Despite those concerns, some critics say the debate over the last five years has shifted from whether a prohibition on inheritable genetic modifications should ever be lifted to what technical hurdles need to be overcome to do it safely — and which diseases doctors might try to eradicate.
The whole scientific community heaved a sigh of relief when they were told to be more careful. The man has exceeded the limits. He’s clearly outside the limits. And therefore everything else is now open for grabs. And therefore the problem before us now is to make sure that we lay out the guidelines and the rules.'”
“There was a time when this was considered taboo,” he says. “But since the last summit, there’s been a shift from asking the question of ‘whether’ to asking the question of ‘how.’ “
Source: https://www.npr.org/sections/health-shots/2023/03/06/1158705095/genome-summit-gene-editing-ethics-crspr
What He Did and Why He Shouldn’t Be Doped With: Scientific Critics and Medical Bioethics Against Genetic Editing
The scientists have failed to fully come to terms with the high-pressure environment of the research that they say encouraged He to do what he did.
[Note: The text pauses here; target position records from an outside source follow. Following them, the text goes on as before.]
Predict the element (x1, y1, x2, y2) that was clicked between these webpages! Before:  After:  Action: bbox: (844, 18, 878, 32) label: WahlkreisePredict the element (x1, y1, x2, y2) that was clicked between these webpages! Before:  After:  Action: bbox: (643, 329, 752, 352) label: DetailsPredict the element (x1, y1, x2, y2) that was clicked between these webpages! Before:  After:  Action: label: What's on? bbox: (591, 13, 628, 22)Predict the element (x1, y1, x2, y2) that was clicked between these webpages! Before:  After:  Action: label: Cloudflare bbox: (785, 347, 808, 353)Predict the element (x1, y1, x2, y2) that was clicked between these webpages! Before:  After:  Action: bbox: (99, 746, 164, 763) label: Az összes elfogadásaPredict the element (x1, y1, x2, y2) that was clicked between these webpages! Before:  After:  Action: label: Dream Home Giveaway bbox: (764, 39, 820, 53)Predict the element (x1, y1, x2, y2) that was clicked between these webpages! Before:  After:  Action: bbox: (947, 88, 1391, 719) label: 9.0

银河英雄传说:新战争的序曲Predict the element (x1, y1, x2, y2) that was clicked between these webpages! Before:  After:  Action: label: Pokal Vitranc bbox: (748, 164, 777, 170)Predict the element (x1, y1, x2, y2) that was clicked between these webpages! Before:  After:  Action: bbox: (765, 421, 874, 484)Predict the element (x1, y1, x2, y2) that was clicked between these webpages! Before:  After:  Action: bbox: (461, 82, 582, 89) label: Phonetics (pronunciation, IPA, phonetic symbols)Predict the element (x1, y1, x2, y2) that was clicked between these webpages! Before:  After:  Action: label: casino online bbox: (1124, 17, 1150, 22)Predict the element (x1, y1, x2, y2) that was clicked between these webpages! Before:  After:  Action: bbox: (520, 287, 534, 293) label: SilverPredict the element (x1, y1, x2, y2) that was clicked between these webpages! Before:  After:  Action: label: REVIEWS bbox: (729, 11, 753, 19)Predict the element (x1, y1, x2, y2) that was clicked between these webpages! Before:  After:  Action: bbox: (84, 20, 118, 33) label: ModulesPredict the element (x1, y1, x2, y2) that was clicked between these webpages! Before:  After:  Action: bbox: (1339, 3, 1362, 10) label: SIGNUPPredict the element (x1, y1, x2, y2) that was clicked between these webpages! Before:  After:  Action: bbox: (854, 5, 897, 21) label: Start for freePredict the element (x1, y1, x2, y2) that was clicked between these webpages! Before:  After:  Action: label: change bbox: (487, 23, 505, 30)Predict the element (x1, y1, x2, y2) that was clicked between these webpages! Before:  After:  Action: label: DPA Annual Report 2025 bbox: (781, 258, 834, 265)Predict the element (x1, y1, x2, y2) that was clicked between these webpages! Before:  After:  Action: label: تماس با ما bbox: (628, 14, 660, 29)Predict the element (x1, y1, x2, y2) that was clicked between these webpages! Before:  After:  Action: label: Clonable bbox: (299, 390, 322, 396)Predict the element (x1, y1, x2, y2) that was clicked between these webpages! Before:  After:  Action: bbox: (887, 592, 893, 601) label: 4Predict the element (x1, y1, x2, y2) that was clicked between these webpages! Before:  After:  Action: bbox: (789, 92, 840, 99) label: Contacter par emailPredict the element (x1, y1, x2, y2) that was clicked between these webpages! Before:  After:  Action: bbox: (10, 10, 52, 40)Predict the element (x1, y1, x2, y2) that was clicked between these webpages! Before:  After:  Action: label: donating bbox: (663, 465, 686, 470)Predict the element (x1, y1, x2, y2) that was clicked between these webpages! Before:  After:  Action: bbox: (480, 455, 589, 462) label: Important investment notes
“It just feels easier to condemn He and say all bad resides in his person and he should be ostracized forever as we proceed apace. Not reckoning with what happened and why fosters a certain thoughtlessness, and I would say recklessness,” Hurlbut says.
“What he did was atrocious,” says Dr. Kiran Musunuru, a professor of medicine at the University of Pennsylvania. He should not be near a patient again. He’s proven himself to be utterly unqualified.”
Lovell-Badge and other organizers of the summit dispute criticisms that scientists are assuming gene-edited babies are inevitable and that the agenda for this week’s conference short-changes a debate about the ethical and societal landmines that remain in this field of study.
Summit leaders say they will dedicate the final day of the meeting to genetic modifications that can be passed down through generations, and panel participants will include scientists, patient advocates, bioethicists, sociologists and others.
Conference organizers say they have good reasons for focusing the first two-thirds of the meeting on the use of gene-editing to treat people who have already been born.
“The summit is a chance to really hear about what’s happening in the field that has the greatest potential for improving human health,” says R. Alta Charo, a professor emerta of law and bioethics from the University of Wisconsin, who helped organize the summit.